In this conversation with JDEED Magazine, Dillon—self-taught, shaped by early stints in music and writing—speaks about silence as a medium, painting as confrontation, and why ambiguity might be the most honest thing left.

Thomas Dillon photographed in his studio, 2024; © Thomas Dillon
Hawkeye, 2025, Acrylic, ink and dye on canvas, 80 x 90 in | 203.2 x 228.6 cm

You came through music and writing before painting. How do rhythm and language shape your studio rituals—what you listen to, how you title works, the way a painting finds its cadence—and when do you know the title is the one?

The studio and work process is one of silence. As much as I love music, I have removed it from the painting process because the music can gradually shape a piece by speeding up, slowing, or altering my rhythm. Through trial and error, I’ve realized that silence keeps me most connected through the work and I make more decisive marks.

Titling the work is usually done after time has passed and I return attention to the work after I’ve removed myself from the painting process. The title is not meant to be the final authority of the meaning of the work, it’s merely what impression the work gives me. I believe the viewer’s interpretation of the work is as, or more, valid than mine.

You've said that painting survives by being "big, physical, unresolved, and immediate—something to be confronted directly, like a bear in the forest." Could you tell us more about this? What emotions do you want the viewer to feel whenviewing your paintings? And how did Opera Gallery’s space shape your hangs?

Painting still matters because it has a body. The rest of our creative outputs are being scaled down and simulated digitally. Painting occupies space and demands to been countered physically. You have to stand in front of it and let it work on you. That scale and immediacy create a kind of confrontation, something primal and undeniable. I want the viewer to feel that sense of presence, of being met by something alive and unresolved.

Fried, 2025, Acrylic, ink and dye on canvas, 60 x 48 in |152.4 x 121.9 cm

The press notes describe surfaces that “oscillate between immediacy and construction,” moving through stages where some passages remain raw while others crystallize. Can you walk us through one canvas from first mark to that moment you stop—what tells you a surface is “alive” enough to leave it be?

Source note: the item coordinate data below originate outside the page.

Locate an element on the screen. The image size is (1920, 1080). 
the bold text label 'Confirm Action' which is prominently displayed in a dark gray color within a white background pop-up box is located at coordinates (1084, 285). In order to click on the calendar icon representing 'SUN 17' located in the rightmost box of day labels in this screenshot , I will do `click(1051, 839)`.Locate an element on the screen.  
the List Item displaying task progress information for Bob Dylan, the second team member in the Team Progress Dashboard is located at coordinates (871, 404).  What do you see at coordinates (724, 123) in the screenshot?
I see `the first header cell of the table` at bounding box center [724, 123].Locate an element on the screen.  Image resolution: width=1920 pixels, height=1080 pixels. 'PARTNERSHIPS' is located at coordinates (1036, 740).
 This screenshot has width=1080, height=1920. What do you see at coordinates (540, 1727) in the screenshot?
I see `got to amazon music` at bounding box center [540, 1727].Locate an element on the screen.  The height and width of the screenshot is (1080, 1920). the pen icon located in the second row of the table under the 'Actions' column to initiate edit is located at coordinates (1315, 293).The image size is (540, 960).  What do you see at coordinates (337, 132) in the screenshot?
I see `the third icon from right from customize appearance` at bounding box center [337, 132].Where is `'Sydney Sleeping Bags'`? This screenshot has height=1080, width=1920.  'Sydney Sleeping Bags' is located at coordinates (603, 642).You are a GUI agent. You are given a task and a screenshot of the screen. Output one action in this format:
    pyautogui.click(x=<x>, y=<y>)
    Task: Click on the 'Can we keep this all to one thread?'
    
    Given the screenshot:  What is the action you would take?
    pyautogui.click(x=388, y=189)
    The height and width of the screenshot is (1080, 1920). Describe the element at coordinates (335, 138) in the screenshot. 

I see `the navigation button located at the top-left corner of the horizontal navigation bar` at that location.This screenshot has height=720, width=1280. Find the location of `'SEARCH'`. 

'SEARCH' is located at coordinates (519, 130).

My process is about creating distance between my hand and the painting. That distance lets the marks come from movement and instinct rather than control or precision. I do not preplan my paintings; they emerge on their own terms. When my hand does touch the surface, it is through blunt, physical gestures meant to activate the painting rather than refine it. The rest of the work happens in response to what appears. A painting feels alive when it resists me, when it feels spontaneous and self emergent.

You’re self-taught, with roots in music and writing. Where do rhythm and syntax show up in your decisions—tempo of brushwork, rests/silences on the canvas, the way color phrases stack like chords?

I think of painting as a physical act first and try to remove intellect and consciousness from the process. So any of my music or writing impulses come through organically through the paintings. Painting does feel similar to songwriting. Each work contains its own mood and meaning. They are closed loops but share similarities to every other object that I created before and after it.

This is your first solo in the Middle East. What did you want to say to a Dubai audience specifically—one that lives at high speed and high clarity through screens—about the value of ambiguity and of taking time in front of a painting?

The objective of the work is to connect with the emotional aspect of humanity, to create universal feelings that are not bound to any one culture. During my time in Dubai, I felt people genuinely resonated with the paintings, which is all I can really hope for as an artist.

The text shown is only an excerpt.